GIVEN DATA:
★ ★ ★ ★

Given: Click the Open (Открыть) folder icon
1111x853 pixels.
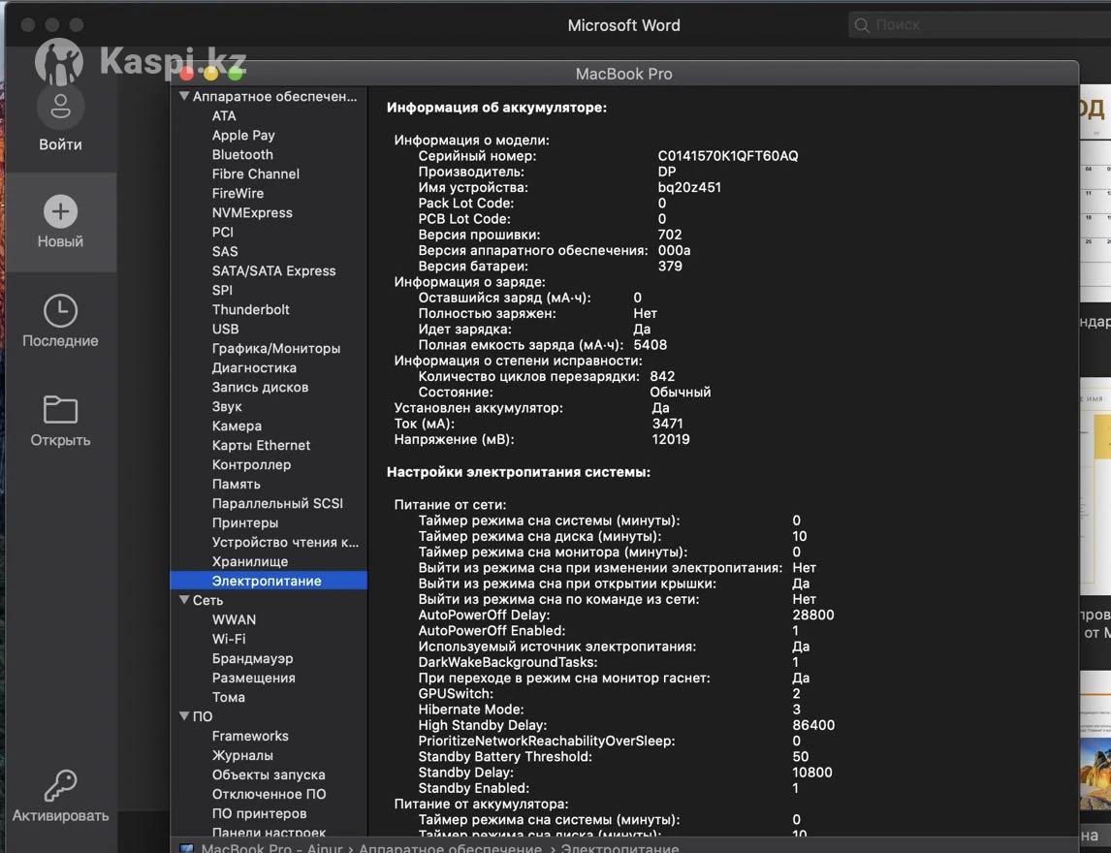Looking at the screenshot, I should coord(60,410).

★ ★ ★ ★

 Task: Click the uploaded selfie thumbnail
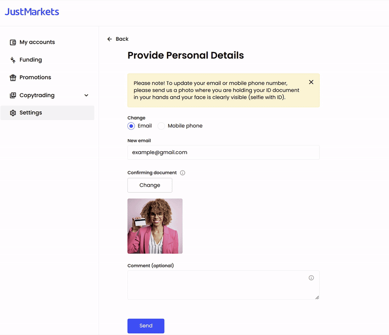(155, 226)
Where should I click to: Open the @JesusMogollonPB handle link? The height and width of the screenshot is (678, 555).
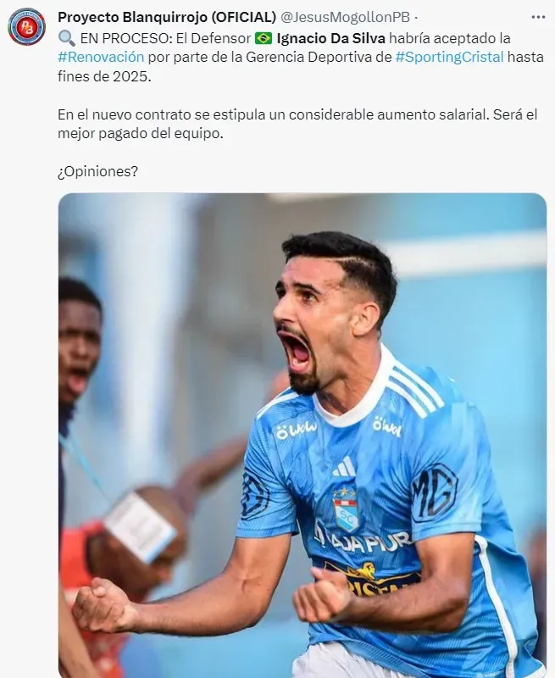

★ ★ ★ ★

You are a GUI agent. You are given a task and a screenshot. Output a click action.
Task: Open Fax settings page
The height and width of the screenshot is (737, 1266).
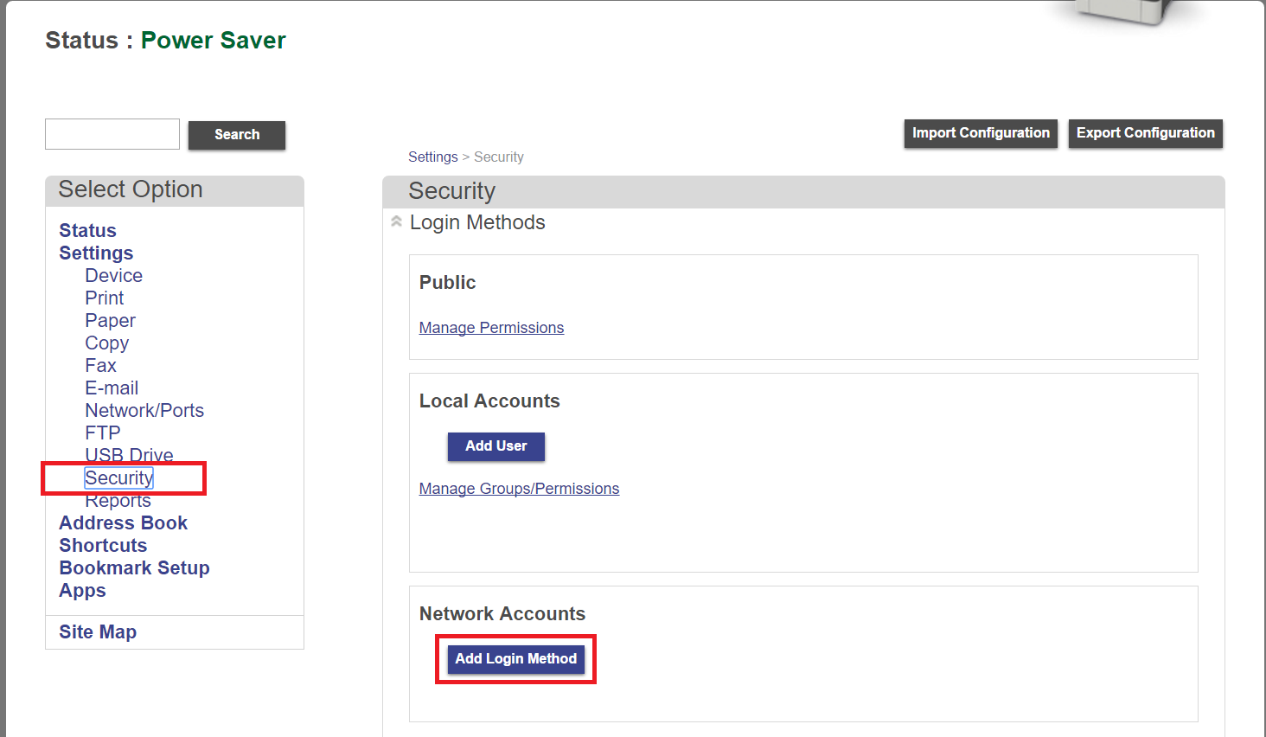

★ ★ ★ ★

TASK DESCRIPTION:
State the number of lines in the listing that include the word "height", without any other text.

REPLY:
2